Ted Kluck and Ronnie Martin
Bethany House Publishers, 144 pp., 2012, $12.99
Finding God in the Dark could not have arrived at a more appropriate time. With the shooting in Newtown and the idiot who set fire to his house and car just to take shots at them with his automatic rifle, killing two firemen, I had been trying find God in these dark times, as well as in my own life. Ted Kluck and Donnie Martin explore their own dark times filled with doubts, deaths (physical and emotional), and disappointments—something we all deal with daily.

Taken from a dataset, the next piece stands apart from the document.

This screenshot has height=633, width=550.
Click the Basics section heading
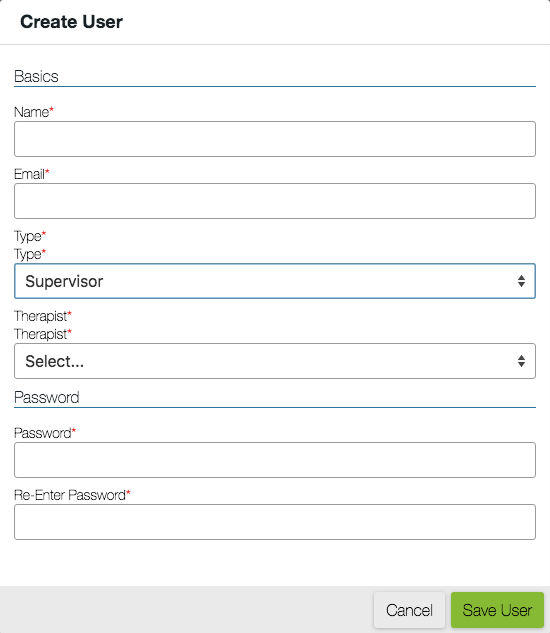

Something I enjoyed particularly about the book is Ted and Donnie’s honest feelings about Christians who disappoint us. Ted speaks from a Christian freelance writer perspective and Donnie from a Christian music perspective. There were times when I felt I was reading from their private journals as they shared their heartbreaks. They both drew back the covers on their perspective industries to show us how ministry professionals get it wrong, while sharing their own self-defeating behaviors. The uncomfortable feeling of reading privileged information may have come from the authors’ love of parenthesis (to add their even deeper feelings) about a subject which made the book feel too casual to me. Even with a healthy dose of Calvin, the book does not feel preachy. If you are in the dark and looking for God, this book may not be a spotlight, giving you the answers to the big picture of your life; but more of a flashlight on two lives that found God in their darkness from which we can learn.